What is required: Reproduce, please, only the lines from the first line below to the line containing "Given: Click the dot separator after the time", inclusive.

Collected data:
_____
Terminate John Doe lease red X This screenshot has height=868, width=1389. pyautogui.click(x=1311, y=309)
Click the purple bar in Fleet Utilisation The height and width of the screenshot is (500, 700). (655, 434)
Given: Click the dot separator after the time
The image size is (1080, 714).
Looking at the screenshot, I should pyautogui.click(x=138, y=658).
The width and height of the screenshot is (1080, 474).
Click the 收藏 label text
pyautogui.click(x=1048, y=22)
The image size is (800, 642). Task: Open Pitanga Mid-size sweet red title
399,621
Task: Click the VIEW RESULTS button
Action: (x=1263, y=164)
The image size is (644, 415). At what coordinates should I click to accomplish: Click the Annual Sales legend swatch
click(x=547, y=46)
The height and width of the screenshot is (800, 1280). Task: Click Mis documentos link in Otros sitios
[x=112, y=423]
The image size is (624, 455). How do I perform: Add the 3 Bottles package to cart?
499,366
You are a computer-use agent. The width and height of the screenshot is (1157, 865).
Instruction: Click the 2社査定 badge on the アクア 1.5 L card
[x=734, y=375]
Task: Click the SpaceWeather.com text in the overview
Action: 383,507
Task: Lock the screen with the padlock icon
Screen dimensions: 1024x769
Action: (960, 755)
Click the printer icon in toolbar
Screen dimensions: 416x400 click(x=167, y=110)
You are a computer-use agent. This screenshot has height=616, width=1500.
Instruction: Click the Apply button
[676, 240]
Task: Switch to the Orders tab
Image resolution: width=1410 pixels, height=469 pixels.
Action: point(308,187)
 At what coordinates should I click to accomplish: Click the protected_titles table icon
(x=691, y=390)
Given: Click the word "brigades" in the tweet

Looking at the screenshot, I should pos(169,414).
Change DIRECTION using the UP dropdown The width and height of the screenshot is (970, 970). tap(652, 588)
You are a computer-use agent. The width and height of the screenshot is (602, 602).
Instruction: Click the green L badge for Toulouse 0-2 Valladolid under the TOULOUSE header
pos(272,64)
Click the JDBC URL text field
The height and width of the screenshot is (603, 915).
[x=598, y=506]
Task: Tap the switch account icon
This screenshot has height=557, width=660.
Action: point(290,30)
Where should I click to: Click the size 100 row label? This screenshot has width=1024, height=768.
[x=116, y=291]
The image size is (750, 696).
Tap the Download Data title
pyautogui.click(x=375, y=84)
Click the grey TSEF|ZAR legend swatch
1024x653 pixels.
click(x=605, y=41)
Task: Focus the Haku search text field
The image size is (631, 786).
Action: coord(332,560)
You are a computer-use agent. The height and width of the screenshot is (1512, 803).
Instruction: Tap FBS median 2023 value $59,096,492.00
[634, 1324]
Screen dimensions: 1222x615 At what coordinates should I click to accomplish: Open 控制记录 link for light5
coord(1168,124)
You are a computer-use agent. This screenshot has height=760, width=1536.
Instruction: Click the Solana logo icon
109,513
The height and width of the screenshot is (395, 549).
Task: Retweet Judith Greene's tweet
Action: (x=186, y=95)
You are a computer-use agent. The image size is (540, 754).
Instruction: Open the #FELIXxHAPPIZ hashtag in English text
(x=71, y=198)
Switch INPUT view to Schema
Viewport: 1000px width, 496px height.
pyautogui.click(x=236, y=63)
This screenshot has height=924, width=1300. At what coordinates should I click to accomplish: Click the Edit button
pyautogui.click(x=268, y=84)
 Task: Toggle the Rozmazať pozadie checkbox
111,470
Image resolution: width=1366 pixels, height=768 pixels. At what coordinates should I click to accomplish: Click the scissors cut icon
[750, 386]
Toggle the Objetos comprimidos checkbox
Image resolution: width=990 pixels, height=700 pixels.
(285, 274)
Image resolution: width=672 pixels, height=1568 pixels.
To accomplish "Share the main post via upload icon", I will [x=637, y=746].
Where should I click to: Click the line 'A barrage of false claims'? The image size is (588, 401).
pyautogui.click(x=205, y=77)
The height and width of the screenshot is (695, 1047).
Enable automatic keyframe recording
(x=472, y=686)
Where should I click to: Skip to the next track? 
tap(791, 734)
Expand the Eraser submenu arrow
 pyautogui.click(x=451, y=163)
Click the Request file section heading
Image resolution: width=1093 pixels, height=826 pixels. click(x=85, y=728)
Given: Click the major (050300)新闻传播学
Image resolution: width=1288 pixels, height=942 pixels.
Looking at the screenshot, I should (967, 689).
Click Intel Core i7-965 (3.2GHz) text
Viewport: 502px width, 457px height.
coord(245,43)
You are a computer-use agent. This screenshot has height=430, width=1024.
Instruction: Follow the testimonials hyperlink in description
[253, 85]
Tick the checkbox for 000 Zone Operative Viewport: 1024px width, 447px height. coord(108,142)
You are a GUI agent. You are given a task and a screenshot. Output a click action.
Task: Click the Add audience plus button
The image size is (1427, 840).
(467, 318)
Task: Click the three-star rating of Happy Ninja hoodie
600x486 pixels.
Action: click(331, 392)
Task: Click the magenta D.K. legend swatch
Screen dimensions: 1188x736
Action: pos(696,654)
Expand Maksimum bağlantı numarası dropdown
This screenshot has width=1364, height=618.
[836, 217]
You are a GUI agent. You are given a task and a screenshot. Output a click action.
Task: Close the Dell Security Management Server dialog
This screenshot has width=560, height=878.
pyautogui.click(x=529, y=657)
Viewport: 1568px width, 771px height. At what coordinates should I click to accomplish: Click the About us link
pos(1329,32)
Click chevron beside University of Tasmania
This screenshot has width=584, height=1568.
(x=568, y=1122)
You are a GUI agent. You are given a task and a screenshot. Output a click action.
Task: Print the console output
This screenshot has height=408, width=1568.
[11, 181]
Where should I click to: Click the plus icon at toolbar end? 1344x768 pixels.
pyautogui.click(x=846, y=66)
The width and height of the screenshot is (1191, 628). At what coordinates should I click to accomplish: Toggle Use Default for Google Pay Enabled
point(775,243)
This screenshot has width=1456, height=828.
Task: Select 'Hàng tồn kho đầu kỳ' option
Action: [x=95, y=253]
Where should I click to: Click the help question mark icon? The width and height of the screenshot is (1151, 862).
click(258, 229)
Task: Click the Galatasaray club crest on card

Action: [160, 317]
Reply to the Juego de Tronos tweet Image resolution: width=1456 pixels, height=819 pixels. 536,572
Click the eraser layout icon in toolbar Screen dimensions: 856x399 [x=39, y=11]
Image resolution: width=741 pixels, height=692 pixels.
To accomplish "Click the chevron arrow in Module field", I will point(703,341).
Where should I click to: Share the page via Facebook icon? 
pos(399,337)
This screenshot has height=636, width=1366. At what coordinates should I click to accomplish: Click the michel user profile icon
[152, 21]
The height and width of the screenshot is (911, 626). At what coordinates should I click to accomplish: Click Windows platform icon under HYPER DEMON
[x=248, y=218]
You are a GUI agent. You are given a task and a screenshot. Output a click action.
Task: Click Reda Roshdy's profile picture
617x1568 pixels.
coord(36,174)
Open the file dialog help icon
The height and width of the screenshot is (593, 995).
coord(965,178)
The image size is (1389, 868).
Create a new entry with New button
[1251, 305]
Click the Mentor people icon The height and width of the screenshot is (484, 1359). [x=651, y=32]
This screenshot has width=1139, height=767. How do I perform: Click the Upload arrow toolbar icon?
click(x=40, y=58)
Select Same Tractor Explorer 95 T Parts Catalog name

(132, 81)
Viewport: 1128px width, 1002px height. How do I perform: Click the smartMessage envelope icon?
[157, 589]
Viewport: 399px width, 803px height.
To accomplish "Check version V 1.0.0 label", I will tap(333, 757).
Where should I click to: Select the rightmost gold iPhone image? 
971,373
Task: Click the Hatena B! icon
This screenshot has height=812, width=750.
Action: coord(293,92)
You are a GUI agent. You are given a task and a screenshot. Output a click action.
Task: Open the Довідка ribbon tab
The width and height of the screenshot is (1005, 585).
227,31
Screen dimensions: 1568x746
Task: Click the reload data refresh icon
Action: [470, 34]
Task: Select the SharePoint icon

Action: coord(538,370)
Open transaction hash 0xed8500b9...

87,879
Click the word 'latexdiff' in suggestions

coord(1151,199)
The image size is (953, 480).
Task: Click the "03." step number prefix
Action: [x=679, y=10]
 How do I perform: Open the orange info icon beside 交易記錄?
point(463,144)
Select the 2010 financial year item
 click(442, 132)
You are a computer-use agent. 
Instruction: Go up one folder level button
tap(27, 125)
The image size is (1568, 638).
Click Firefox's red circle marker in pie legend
_____
Result:
Terminate John Doe lease red X This screenshot has height=868, width=1389. pyautogui.click(x=1311, y=309)
Click the purple bar in Fleet Utilisation The height and width of the screenshot is (500, 700). (655, 434)
Given: Click the dot separator after the time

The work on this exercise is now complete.